[Collected data]
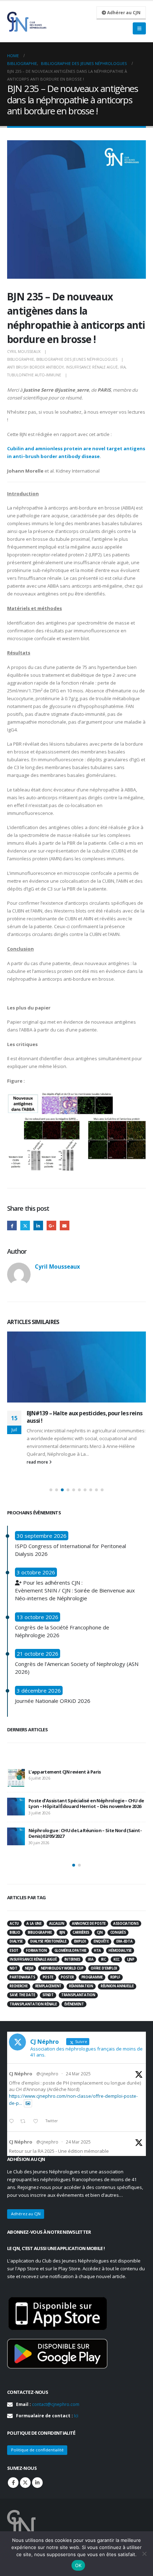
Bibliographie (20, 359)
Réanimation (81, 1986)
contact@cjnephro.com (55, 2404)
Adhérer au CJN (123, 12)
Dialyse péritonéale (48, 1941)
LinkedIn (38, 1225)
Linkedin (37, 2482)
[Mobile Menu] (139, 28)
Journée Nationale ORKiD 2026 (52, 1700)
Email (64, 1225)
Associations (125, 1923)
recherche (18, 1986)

Aim of the exercise. Pictures excluded, set down all the entries exactly.

Exercise response.
Bibliographie (20, 359)
Réanimation (81, 1986)
contact@cjnephro.com (55, 2404)
Adhérer au CJN (123, 12)
Dialyse péritonéale (48, 1941)
LinkedIn (38, 1225)
Linkedin (37, 2482)
[Mobile Menu] (139, 28)
Journée Nationale ORKiD 2026 (52, 1700)
Email (64, 1225)
Associations (125, 1923)
recherche (18, 1986)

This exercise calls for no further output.